**Page text**
────────────────────

Why We Built clgraph

The Insight

A lot of SQL-related tasks—impact analysis, root cause debugging, PII compliance, DAG construction, documentation, AI context engineering—are really just traversing the column lineage graph.

The problem? Extracting the column lineage graph is hard.

The Column Lineage Problem Space

Column-level lineage is notoriously difficult to implement correctly. The problem space includes:

SQL's complexity: Multiple dialects, non-trivial features (CTEs, window functions, UDFs), and constant evolution
Fine-grained tracking: Beyond table-level, you need expression trees, aggregations, and join lineage
Multi-system pipelines: Data flows through warehouses, ETL tools, orchestration, and BI layers
Data-dependent logic: Some lineage can only be determined at runtime
Scale challenges: Thousands of tables, millions of queries, complex visualization needs
Social complexity: Different teams need lineage for different purposes (debugging, governance, business understanding)

These challenges have led to a fragmented landscape where:

Enterprise tools are expensive, complex, and require deep integration with data platforms
Most open-source tools either focus on table-level lineage or are limited to column lineage within a single query, making it impossible to trace data through multi-step pipelines
Many teams resort to manual documentation that quickly becomes stale

The Practical Pain

In practice, extracting column lineage today means stitching together information from multiple sources:

Code repositories — Parse SQL files to understand transformations
Database catalogs — Query table schemas to resolve column references
Execution logs — Track what actually ran and when
Custom glue code — Write scripts to connect all these pieces

This is why most teams give up on column lineage entirely, or pay enterprise vendors to solve it for them.

The Core Insight: Why We Built This

The problem with traditional lineage tools: They try to reverse-engineer lineage from query logs, execution metadata, or runtime introspection. This requires expensive platform integration, database access, and complex infrastructure.

Our insight: When SQL is written with explicit column names and clear transformations, static analysis can provide perfect column lineage—without database access, without runtime integration, and without query logs.

The Two Ingredients

1. Lineage-Friendly SQL

SQL where column lineage is obvious from reading the code itself:

-- Ambiguous SQL (requires database to understand)

────────────────────

**Data shown**

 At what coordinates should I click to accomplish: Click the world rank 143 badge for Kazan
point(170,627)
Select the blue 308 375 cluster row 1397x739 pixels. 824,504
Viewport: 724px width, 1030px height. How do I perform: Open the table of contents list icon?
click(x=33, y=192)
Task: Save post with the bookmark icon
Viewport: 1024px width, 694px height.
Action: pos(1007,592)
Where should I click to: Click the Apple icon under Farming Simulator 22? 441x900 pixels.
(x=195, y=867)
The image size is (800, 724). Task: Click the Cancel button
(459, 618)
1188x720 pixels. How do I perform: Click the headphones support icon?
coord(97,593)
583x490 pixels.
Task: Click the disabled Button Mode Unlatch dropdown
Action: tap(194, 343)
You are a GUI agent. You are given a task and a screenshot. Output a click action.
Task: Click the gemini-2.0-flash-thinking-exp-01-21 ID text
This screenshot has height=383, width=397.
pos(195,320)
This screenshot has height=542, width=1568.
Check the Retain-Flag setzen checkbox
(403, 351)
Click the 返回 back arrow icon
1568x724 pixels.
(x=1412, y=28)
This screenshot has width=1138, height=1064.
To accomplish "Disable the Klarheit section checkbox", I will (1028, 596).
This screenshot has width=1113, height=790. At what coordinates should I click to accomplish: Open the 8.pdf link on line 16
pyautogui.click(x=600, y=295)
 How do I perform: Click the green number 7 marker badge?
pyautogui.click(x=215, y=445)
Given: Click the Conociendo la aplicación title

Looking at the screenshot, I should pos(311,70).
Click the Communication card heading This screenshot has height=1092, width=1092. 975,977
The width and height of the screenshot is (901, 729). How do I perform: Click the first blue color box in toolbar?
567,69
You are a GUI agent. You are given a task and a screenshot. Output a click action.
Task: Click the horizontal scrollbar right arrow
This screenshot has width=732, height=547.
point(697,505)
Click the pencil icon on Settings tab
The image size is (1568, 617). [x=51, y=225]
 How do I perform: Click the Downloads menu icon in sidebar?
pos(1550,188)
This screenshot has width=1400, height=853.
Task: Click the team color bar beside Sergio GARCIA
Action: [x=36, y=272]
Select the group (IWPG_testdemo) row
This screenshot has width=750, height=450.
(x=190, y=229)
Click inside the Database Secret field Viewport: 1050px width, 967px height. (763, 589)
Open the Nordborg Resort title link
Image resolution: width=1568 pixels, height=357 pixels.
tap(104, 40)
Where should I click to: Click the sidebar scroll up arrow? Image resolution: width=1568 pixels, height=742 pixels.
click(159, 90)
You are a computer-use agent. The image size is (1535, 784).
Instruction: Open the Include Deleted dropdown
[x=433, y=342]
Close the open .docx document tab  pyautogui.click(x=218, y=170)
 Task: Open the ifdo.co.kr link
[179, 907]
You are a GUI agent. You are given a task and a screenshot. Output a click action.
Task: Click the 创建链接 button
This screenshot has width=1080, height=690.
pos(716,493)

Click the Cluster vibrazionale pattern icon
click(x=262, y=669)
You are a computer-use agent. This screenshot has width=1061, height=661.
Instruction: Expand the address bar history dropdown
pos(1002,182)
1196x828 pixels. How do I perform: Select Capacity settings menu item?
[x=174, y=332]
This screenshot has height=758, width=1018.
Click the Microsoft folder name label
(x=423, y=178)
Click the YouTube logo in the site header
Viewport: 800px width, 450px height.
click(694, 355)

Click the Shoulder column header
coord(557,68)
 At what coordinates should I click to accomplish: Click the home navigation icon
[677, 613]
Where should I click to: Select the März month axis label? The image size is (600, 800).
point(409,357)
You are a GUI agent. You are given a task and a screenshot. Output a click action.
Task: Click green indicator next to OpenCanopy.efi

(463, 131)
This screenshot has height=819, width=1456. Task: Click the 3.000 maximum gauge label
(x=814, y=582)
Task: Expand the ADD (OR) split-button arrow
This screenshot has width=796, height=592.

────────────────────

**What you will do**
Write the next part of the page text on why clgraph was built, starting after its last line.

**Answer box**
SELECT id, COUNT(*), total + 10
FROM users u
JOIN orders o ON u.id = o.user_id
GROUP BY id

-- Lineage-friendly SQL (obvious from code)
SELECT
    u.id as user_id,
    COUNT(*) as order_count,
    o.total + 10 as adjusted_total
FROM users u
JOIN orders o ON u.id = o.user_id
GROUP BY u.id

Key principle: Every expression has an explicit name. Every column's source is clear. No guessing required.

2. Perfect Static Analysis

When SQL is lineage-friendly, a static analyzer can:

Parse the SQL without database access
Build exact column-level dependency graphs
Trace lineage through arbitrarily complex queries
Handle CTEs, subqueries, window functions, aggregations perfectly

The combination: Lineage-friendly SQL + Perfect static analysis = 90% of column lineage value with 10% of the complexity.

This is why we built clgraph.

What This Approach Enables

Traditional Approach (Runtime Integration)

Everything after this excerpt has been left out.